Quantification of PGD2 and PGE2 to Distinguish Specific and Non-Specific Compounds

This example shows how the above PGD2 and PGE2 cell-based assays may be used to distinguish between specific and non-specific compounds. As shown in FIG. 1, compound A00050350 generates an IC50 value of 2.65 uM relating to PGD2 inhibition, but no inhibition of PGE2 was exhibited, suggesting that A0050350 is a potent and specific inhibitor on PGD2 synthesis. In contrast, compound A000127348 generates similar IC50 values for PGD2 and PGE2; 0.33 uM and 0.41 uM, respectively, suggesting that A000127348 is a non-specific or cytotoxic compound. A subsequent cytotoxicity study confirmed that compound A000127348 affects cell proliferation under the testing conditions.

In this example, RBL cells were treated with the PGDS compounds for 45 min under the same condition as in the cell-based assay except no A23187 was added. The potential cytotoxicity was determined with the CellTiter 96 Aqueous One Solution Cell Proliferation Assay (MTS) (Promega, Madison, Wis. Cat# G3582). The assay was carried out following the manufacturer's instruction.

Eight concentrations of each compound ranging from 0.01 uM to 30 uM were determined for cytotoxicity. The testing concentrations were 0.014 uM, 0.041 uM, 0.123 uM, 0.370 uM, 1.111 uM, 3.333 uM, 10 uM and 30 uM (See FIG. 2). Compound A000127348 and another PGDS compound, A000123383, were toxic, which are distinguishable from a number of non-toxic test compounds shown in the same plot. Geneticin was used as a positive control.

Claims

1. A method for screening for potency, specificity and toxicity of inhibitor compounds of hPGDS in mammalian cells comprising the steps of:

i) contacting said mammalian cell with a stimulatory molecule that increases the release of arachidonic acid,

ii) treating said mammalian cell with a compound,

iii) measuring the level of PGD2 in said mammalian cell or the supernatant,

iv) comparing the levels of PGD2 in said mammalian cell to the levels of PGD2 in a control mammalian cell that is not treated with said compound to determine the potency of said compound,

v) measuring the level of PGE2 in said mammalian cell

vi) comparing the levels of PGD2 with the levels of PGE2 in said mammalian cell wherein finding the levels of PGD2 is lower than the levels of PGE2 indicate the compound's specific inhibitory activity of hPGDS,

vii) measuring the amount of cytotoxicity of compound treated and control mammalian cells and comparing the cytotoxicity levels in treated and control mammalian cells wherein a finding of cytotoxicity in compound treated cells is an indication of inhibition of cell proliferation.

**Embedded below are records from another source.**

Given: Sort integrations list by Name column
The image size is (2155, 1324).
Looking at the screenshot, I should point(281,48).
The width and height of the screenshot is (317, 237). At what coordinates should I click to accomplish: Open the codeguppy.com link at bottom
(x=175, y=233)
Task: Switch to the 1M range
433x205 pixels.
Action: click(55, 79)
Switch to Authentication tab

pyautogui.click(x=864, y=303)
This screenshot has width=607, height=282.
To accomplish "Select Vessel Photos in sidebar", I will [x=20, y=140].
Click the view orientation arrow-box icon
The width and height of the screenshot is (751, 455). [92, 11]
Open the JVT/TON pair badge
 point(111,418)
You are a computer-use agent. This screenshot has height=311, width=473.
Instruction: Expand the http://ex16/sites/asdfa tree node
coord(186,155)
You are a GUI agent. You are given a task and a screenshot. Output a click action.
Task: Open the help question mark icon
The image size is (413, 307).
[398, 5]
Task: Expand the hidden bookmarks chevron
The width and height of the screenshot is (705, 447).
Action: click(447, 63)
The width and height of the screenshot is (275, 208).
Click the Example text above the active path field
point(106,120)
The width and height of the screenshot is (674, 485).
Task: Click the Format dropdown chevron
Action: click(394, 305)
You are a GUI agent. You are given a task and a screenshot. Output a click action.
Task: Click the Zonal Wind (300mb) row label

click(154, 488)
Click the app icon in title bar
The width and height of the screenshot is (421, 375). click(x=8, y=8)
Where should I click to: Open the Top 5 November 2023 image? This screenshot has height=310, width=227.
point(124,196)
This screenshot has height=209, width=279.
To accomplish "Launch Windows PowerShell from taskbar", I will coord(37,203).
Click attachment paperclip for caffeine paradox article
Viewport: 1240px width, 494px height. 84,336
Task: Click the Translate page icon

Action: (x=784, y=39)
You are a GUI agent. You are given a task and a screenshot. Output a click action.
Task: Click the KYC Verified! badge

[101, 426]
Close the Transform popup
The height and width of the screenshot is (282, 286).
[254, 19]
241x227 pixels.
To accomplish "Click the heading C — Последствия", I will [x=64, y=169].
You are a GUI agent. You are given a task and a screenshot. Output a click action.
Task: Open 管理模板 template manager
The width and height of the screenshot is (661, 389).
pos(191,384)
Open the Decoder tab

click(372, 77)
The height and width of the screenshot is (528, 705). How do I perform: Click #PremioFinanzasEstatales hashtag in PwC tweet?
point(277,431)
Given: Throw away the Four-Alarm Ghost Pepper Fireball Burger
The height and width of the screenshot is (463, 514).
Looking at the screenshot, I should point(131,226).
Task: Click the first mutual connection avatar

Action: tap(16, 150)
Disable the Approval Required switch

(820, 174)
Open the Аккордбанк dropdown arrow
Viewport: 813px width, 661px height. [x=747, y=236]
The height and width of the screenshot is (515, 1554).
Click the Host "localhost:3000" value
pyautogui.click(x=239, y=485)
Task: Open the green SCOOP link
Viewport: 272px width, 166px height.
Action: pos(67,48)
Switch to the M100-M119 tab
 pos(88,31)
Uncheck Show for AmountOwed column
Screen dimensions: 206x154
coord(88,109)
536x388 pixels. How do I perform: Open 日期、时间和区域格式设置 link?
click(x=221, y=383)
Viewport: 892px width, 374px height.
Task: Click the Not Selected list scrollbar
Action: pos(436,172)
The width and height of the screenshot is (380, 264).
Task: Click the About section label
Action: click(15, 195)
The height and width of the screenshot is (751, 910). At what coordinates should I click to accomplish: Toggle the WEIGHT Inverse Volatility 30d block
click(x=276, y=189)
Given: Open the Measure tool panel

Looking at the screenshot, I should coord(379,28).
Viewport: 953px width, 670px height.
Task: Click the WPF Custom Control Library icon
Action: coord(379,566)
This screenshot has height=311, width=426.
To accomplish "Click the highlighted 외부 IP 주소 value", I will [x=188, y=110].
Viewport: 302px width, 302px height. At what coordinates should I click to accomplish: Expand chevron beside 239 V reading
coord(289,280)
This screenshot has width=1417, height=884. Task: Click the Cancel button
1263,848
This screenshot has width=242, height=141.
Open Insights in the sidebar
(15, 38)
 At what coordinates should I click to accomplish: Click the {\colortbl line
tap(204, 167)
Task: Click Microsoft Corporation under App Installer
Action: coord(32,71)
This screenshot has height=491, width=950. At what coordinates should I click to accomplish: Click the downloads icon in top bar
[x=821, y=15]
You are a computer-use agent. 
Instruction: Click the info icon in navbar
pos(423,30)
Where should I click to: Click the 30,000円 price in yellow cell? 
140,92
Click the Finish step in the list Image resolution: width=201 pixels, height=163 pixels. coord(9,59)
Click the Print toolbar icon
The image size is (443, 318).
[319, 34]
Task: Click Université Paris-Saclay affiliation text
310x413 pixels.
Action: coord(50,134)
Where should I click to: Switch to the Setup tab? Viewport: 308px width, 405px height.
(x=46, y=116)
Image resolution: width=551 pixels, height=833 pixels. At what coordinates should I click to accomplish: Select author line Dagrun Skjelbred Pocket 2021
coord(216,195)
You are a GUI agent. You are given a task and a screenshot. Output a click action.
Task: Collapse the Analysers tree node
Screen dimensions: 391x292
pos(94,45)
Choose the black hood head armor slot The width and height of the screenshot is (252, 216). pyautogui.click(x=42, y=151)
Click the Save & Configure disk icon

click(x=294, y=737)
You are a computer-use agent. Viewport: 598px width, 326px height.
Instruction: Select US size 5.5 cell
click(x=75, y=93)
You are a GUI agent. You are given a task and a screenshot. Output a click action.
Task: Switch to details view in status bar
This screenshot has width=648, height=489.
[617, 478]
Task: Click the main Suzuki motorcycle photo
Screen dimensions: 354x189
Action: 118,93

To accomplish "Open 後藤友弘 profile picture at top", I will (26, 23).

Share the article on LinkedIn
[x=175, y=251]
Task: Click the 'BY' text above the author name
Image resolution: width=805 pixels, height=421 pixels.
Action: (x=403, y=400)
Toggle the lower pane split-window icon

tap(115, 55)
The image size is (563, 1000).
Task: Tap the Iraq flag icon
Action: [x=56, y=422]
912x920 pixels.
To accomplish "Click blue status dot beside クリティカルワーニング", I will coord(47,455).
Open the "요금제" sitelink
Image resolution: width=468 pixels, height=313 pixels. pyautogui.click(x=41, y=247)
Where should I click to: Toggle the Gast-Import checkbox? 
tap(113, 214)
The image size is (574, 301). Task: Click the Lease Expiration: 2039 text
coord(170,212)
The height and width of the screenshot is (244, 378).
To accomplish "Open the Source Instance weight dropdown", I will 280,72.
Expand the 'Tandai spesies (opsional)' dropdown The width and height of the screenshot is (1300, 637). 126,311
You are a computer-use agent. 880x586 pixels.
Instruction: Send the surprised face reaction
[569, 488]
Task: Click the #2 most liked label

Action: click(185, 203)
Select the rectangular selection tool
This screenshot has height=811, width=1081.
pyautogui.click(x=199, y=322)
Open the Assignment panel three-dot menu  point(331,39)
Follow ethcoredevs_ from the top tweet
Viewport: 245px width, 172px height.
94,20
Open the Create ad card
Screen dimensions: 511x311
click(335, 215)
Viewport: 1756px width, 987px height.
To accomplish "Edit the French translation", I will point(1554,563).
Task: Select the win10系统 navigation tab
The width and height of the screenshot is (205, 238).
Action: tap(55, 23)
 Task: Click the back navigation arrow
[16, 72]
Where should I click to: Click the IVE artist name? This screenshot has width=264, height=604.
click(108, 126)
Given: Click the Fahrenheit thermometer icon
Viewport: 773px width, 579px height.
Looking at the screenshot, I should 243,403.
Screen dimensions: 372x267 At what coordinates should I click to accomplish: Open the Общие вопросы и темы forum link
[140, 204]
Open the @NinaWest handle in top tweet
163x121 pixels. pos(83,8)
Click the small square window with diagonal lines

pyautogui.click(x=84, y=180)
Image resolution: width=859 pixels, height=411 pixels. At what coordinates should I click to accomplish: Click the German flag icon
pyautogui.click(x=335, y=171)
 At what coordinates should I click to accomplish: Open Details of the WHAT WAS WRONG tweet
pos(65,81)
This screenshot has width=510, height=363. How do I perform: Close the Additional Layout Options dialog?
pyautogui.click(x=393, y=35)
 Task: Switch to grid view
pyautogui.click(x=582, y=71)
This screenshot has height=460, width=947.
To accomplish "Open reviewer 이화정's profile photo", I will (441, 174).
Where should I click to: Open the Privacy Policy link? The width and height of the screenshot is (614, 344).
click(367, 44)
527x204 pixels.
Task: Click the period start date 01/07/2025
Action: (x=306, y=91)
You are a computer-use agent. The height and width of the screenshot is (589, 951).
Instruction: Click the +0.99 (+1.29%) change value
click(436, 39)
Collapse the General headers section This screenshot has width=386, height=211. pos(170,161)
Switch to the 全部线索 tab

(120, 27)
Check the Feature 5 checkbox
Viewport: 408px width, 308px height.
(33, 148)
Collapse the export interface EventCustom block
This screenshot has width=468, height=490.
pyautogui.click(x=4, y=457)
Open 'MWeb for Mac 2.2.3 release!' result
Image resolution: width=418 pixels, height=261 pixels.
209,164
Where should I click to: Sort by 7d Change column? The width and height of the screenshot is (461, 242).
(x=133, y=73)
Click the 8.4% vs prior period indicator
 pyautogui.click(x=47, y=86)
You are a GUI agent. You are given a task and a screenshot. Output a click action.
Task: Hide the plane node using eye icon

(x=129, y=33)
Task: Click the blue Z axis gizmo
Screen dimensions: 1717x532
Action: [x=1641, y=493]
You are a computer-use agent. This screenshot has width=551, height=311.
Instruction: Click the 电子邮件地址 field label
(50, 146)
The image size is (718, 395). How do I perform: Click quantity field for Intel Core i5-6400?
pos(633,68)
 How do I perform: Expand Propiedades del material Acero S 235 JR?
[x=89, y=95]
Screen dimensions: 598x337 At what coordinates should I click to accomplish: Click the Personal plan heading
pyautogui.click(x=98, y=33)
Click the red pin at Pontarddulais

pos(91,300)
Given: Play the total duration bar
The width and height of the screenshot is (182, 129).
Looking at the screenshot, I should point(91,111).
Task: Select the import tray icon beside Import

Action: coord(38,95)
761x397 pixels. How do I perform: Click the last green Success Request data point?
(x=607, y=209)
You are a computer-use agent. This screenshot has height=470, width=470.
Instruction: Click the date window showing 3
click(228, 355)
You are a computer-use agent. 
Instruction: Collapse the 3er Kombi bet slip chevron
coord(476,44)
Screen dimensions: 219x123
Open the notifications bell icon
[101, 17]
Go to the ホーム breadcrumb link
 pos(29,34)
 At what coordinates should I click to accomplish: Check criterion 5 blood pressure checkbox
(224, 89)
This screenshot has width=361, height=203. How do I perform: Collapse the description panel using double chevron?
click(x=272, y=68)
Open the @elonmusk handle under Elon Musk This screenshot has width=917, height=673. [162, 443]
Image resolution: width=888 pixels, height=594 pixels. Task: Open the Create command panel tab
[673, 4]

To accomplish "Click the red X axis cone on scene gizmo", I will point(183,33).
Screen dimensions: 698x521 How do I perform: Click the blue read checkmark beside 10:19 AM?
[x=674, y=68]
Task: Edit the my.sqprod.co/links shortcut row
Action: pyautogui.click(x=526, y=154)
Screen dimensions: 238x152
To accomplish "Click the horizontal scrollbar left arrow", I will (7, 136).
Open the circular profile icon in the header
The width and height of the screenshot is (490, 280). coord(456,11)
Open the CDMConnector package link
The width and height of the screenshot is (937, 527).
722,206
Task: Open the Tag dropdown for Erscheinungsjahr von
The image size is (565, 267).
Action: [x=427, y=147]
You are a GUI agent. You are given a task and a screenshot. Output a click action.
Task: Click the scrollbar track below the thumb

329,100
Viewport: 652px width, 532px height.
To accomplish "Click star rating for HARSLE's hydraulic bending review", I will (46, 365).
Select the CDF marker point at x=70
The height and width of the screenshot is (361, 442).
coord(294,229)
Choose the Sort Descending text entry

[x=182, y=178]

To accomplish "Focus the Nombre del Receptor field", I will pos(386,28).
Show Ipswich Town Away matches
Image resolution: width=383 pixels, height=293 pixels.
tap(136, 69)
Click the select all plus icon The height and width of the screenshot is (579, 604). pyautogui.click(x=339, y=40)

2. The method of claim 1 wherein said mammalian cell is selected from the group consisting of mast cells, antigen-presenting cells, megakaryocytes and TH2 lymphocytes.

3. The method of claim 1 wherein said mammalian cell is a rat basophilic leukemia (RBL).

4. The method of claim 1 wherein said stimulatory molecule is selected from the group consisting of calcium ionophores, ionomycin, phorbel esters, growth factors, cytokines, tumor promoters and calcium channel mobilizer molecules.

5. The method of claim 4 wherein said calcium ionophore is A23187.

6. The method of claim 4 wherein said calcium channel mobilizer molecule is BAY K-8644.

7. The method of claim 1 wherein said stimulatory molecule is arachidonic acid.